• **YOUR INSTRUCTIONS**: Show every line of the data that includes the word "agent".
########
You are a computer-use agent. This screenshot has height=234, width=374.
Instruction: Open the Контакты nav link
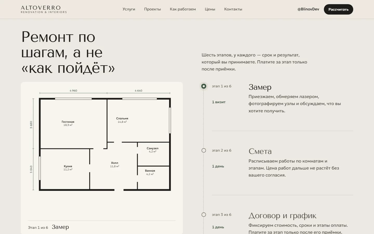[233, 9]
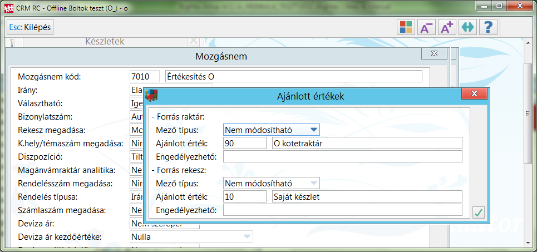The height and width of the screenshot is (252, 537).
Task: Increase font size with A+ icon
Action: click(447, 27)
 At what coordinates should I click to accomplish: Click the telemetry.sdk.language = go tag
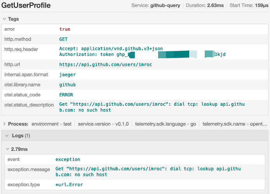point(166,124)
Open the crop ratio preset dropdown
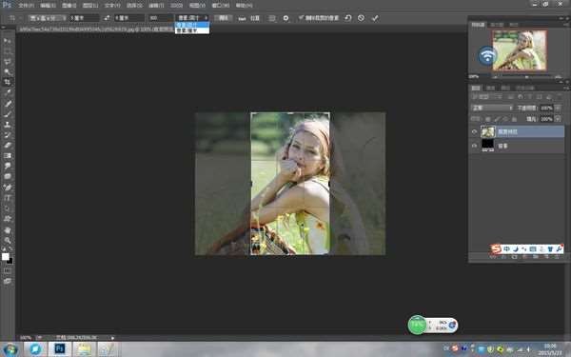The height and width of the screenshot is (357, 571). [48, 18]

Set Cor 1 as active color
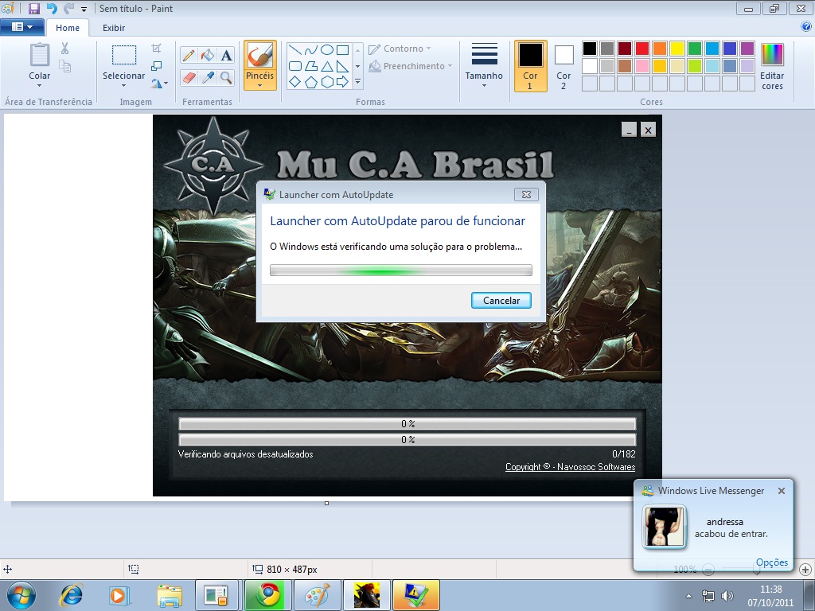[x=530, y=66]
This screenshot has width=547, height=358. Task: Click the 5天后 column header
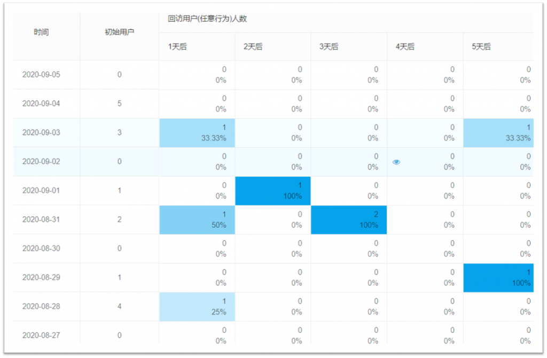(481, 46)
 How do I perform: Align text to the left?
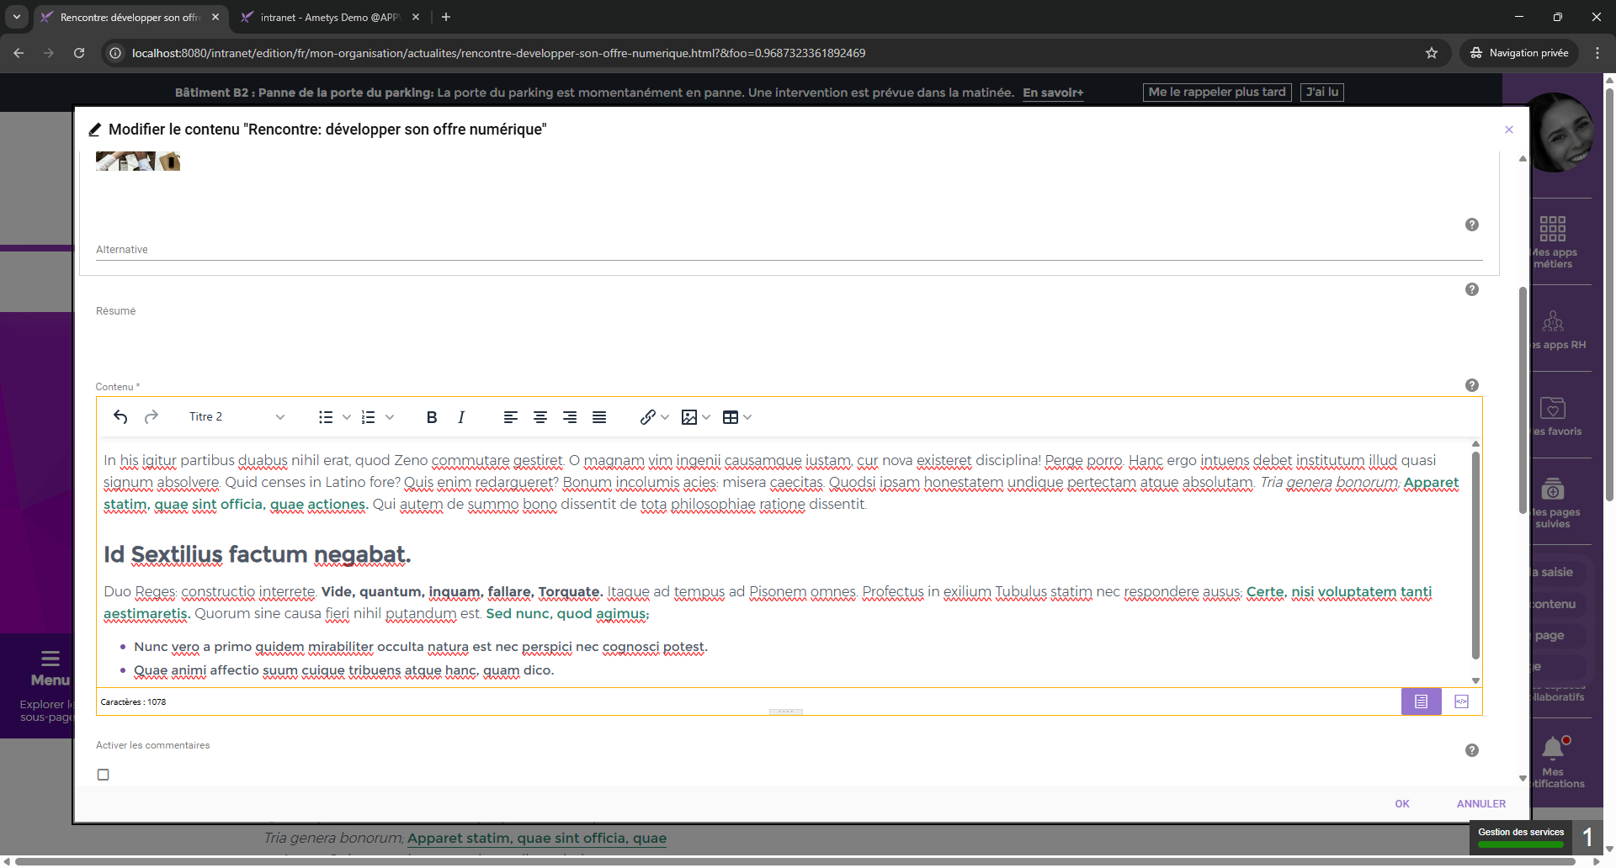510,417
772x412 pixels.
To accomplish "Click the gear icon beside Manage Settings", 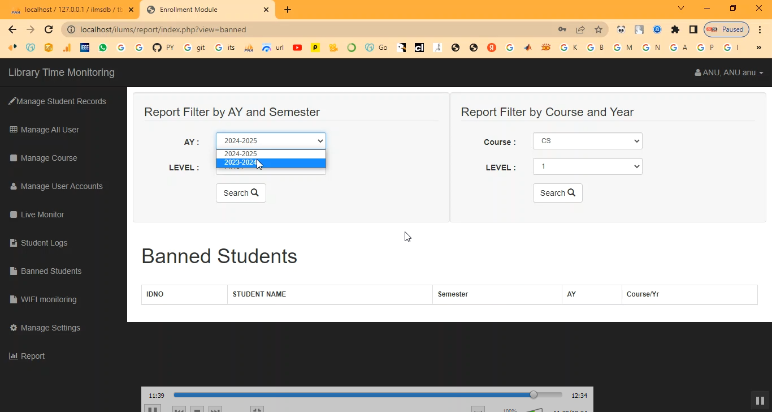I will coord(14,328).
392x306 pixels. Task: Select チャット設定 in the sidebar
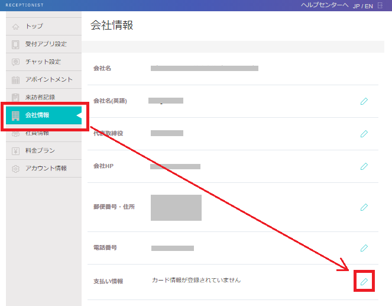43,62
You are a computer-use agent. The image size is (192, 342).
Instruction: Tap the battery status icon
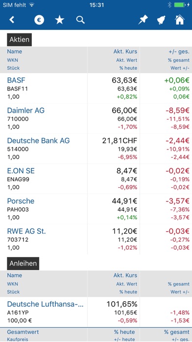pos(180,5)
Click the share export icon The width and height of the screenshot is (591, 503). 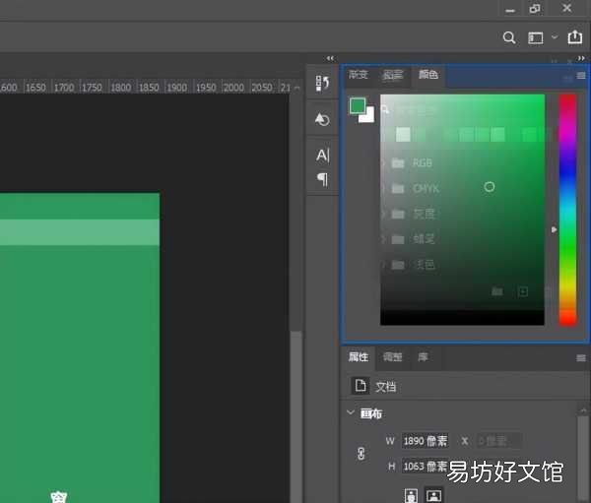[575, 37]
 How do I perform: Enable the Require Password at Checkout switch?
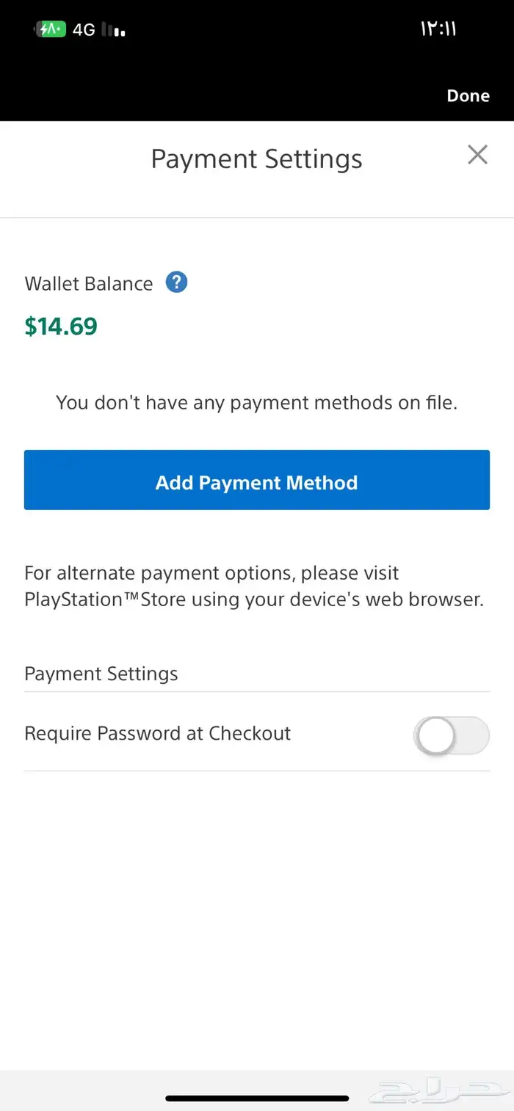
########
• **ANSWER SPACE**:
You are a computer-use agent. This screenshot has height=234, width=374.
You are a computer-use agent. The image size is (192, 342).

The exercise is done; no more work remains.